Key Responsibilities:
- Monitor and interpret state-specific and federal healthcare regulations, ensuring organizational compliance and staying ahead of market needs by understanding the regulations our customers are held accountable to (e.g., DMHC in California).
- Develop and maintain policies and procedures related to information security and privacy.
- Aid in regular risk assessments and audits to ensure compliance with security and privacy standards.
- Support HITRUST, NCQA DAV, and other related work that assess governance around privacy and security, quality, and integrity.
- Collaborate with internal teams to support innovative approaches while maintaining regulatory compliance and ensuring the security and privacy of information systems.
- Provide guidance on integrating with state systems, including state HIEs, public registries, and other systems, in compliance with state regulations.
- Inform the team on consent management and levels of assurance (LOA) requirements and best practices.
- Provide regular debriefings on policy changes, security, and privacy implications for the organization.
- Represent the company in various workgroups, conferences, and industry meetings.
- Identify and engage with relevant workgroups and meetings to stay on top of governance, privacy, security, HIE/HIN services, etc.
- Advocate for the organization’s interests in policy discussions and regulatory forums.

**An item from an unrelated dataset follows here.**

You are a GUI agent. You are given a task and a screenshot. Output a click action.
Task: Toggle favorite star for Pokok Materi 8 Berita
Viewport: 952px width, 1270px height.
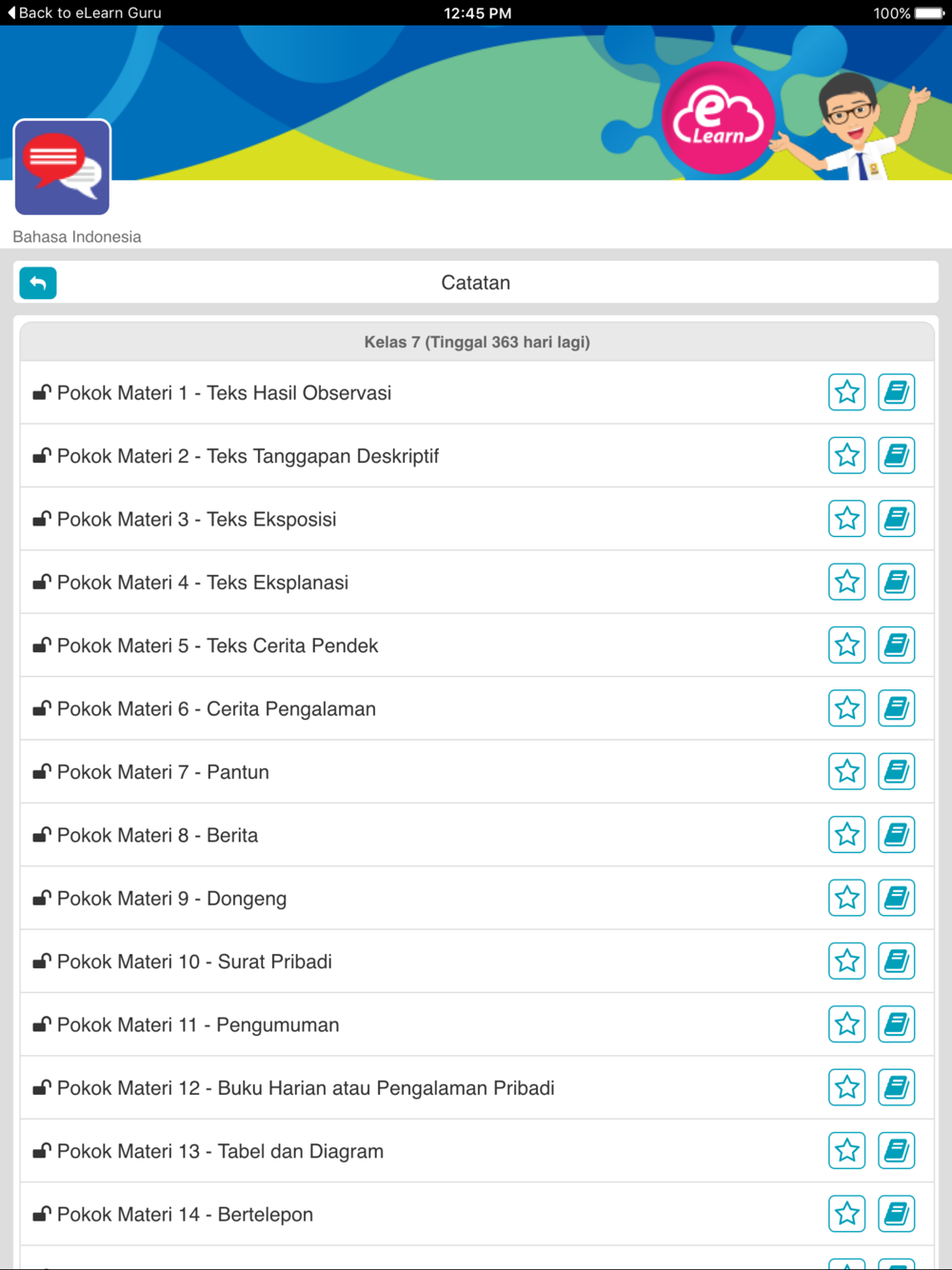click(x=846, y=835)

- Build and maintain a network within the healthcare industry to stay informed of policy developments.
Qualifications:
- Bachelor's degree in healthcare administration, law, public policy, information security, or a related field. A Master's degree or Juris Doctor (JD) is preferred.
- Extensive experience in healthcare regulations, including HIPAA, HITECH, and other relevant laws.

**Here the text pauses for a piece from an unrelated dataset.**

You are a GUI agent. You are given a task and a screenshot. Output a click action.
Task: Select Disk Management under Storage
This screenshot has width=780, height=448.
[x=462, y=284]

- Proven experience in policy advocacy within the healthcare industry.
- Strong understanding of state-specific and federal healthcare regulations.

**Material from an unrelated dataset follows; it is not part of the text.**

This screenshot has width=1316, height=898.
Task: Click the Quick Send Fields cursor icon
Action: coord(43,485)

- Experience in developing and deploying information security and privacy policies and procedures.
- Excellent communication and interpersonal skills.
- Ability to collaborate effectively with cross-functional teams.
- Strong leadership and representation skills.
- Ability to stay informed of industry developments and regulatory changes.
Preferred Skills:
- Experience in health information exchange (HIE) and health information networks (HIN).
- Established network within the healthcare regulatory community.
- Experience providing debriefings and training on regulatory changes.
- Certifications such as Certified Information Systems Security Professional (CISSP), Certified Information Privacy Professional (CIPP), or Certified in Healthcare Privacy and Security (CHPS).
- Experience with state HIEs, public registries, consent management, and levels of assurance (LOA).